#### Quoted passage ####

- Nationality: Australian
- Division: Lightweight
- Style: Brazilian Jiu-Jitsu
- Fighting out of: Melbourne, Australia
- Team: de Been 100% Jiu-Jitsu
- Teacher: Carlos Gracie Jr.
- Rank: 6th degree Black Belt under Carlos Gracie Jr
- Years active: 1995 - 2005

Other information
- Notable club: Gracie Barra
- Website: https:debeenjiujitsu.com
- Medal record
| Event | 1st | 2nd | 3rd |
| World Masters Jiu-Jitsu Championship | - | 1 | - |
| Pan-American Championship | - | - | 3 |
| Pan-American Masters Championship | 1 | 1 | - |
| Total | 1 | 2 | 3 |
Representing Australia
Men's Brazilian Jiu-Jitsu
World Masters Jiu-Jitsu Championship
| Silver medal – second place | 2000 Rio de Janeiro | Black Belt -76 kg |
Pan-American Championship
| Bronze medal – third place | 2001 Florida | Black Belt -76 kg |
| Bronze medal – third place | 1999 Florida | Brown Belt -82 kg |
| Bronze medal – third place | 1998 Hawaii | Brown Belt -76 kg |
Pan-American Masters Championship
| Gold medal – first place | 1997 California | Brown Belt -76 kg |
| Silver medal – second place | 1996 California | Purple Belt -76 kg |

= Peter de Been =

Australian martial artist

Peter de Been is an Australian martial artist who helped pioneer the art of Brazilian Jiu-jitsu in Australia.

== Biography ==
De Been’s background includes time spent studying Wing Chun Kung Fu and Seido Karate.  His interests would then move towards Penjak Silat and then Shoot Fighting.

In 1990 de Been travelled to Brazil with his Shoot Fighting instructor. During this time he spent six weeks training with Carlos Gracie Jr at the Gracie Barra Academy. De Been continued these training trips in 1991, 1992 and 1993.

In 1994 de Been established the Australian Federation of Brazilian Jiu Jitsu (AFBJJ). The goal of the federation being to help organize and regulate the sport to an international standard. The federation was modelled off of the Confederacao Brasileira de Jiu-Jitsu and following IBJJF guidelines.

#### Data provided ####

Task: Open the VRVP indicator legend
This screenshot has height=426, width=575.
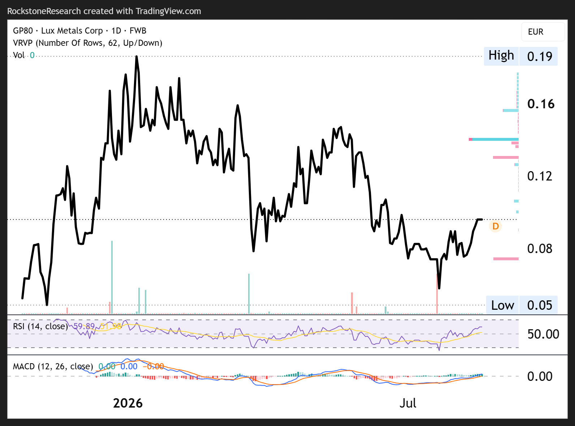Action: pyautogui.click(x=87, y=43)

####

» Exercise set:
(1) Please rewrite the Peter de Been profile, everything from "Peter de Been is" down to "following IBJJF guidelines.", with "Shoot Fighting" changed to "Shootfighting".
(2) Carry the Peter de Been profile on from its last sentence.

» Answers to the problems:
(1)
Peter de Been is an Australian martial artist who helped pioneer the art of Brazilian Jiu-jitsu in Australia.

== Biography ==
De Been’s background includes time spent studying Wing Chun Kung Fu and Seido Karate.  His interests would then move towards Penjak Silat and then Shootfighting.

In 1990 de Been travelled to Brazil with his Shootfighting instructor. During this time he spent six weeks training with Carlos Gracie Jr at the Gracie Barra Academy. De Been continued these training trips in 1991, 1992 and 1993.

In 1994 de Been established the Australian Federation of Brazilian Jiu Jitsu (AFBJJ). The goal of the federation being to help organize and regulate the sport to an international standard. The federation was modelled off of the Confederacao Brasileira de Jiu-Jitsu and following IBJJF guidelines.

(2)
In 1999 de Been travelled to the Pan-American Championships in Miami. As his weight division of Brown Belt 67–73 kg was already full he entered into the 73–79 kg category. De Been earned a bronze medal in a tough competition that resulted in him dislocating his shoulder. His efforts resulted in him being awarded his black belt from Carlos Gracie Jr.

In 2003 de Been was part of the Koral Team that competed in Desafio, an invitational Brazilian Jiujitsu competition organised by Victor Costa the owner of Koral Kimonos. The team would also include future legends such as Ronaldo Souza and Demian Maia. In 2004 he would join the team in Sao Paulo where he would win his match by clock choke earning himself a bonus for fastest submission of the competition.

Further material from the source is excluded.